-- Start Task data --

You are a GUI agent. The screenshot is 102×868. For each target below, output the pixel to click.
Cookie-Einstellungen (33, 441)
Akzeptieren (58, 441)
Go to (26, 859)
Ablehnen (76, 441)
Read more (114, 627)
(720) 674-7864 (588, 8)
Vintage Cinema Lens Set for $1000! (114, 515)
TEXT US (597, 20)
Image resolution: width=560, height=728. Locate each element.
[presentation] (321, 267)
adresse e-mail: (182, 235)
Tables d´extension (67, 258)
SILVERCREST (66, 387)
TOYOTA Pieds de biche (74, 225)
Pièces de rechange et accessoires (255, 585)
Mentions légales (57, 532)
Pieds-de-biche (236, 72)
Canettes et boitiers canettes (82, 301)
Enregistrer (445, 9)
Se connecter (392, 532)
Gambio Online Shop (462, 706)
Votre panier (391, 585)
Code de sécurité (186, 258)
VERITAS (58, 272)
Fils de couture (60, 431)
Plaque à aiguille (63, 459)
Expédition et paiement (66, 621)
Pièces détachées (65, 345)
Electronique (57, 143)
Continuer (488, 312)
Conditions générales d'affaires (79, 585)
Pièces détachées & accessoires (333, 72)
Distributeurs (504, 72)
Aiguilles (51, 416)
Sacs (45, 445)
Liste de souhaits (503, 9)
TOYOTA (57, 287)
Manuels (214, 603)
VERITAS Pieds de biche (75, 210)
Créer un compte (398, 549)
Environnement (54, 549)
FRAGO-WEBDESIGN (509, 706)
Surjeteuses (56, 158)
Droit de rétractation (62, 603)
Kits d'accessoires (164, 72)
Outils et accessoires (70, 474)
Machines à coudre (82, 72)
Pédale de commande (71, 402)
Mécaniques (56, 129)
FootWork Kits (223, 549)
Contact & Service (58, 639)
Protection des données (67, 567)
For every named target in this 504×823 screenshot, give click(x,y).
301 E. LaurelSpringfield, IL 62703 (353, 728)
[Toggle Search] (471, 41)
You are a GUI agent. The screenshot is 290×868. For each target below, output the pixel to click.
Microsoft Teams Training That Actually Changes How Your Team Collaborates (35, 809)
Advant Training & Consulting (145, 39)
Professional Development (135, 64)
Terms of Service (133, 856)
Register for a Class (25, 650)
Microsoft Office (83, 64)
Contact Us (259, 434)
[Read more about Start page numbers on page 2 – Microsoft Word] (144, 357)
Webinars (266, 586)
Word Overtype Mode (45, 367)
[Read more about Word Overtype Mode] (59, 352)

-- End Task data --

__Task description__: Please identify and copy every row above that contains the string "Read", treating uppercase and lowercase as different.

__Written response__:
Read more (114, 627)
[Read more about Start page numbers on page 2 – Microsoft Word] (144, 357)
[Read more about Word Overtype Mode] (59, 352)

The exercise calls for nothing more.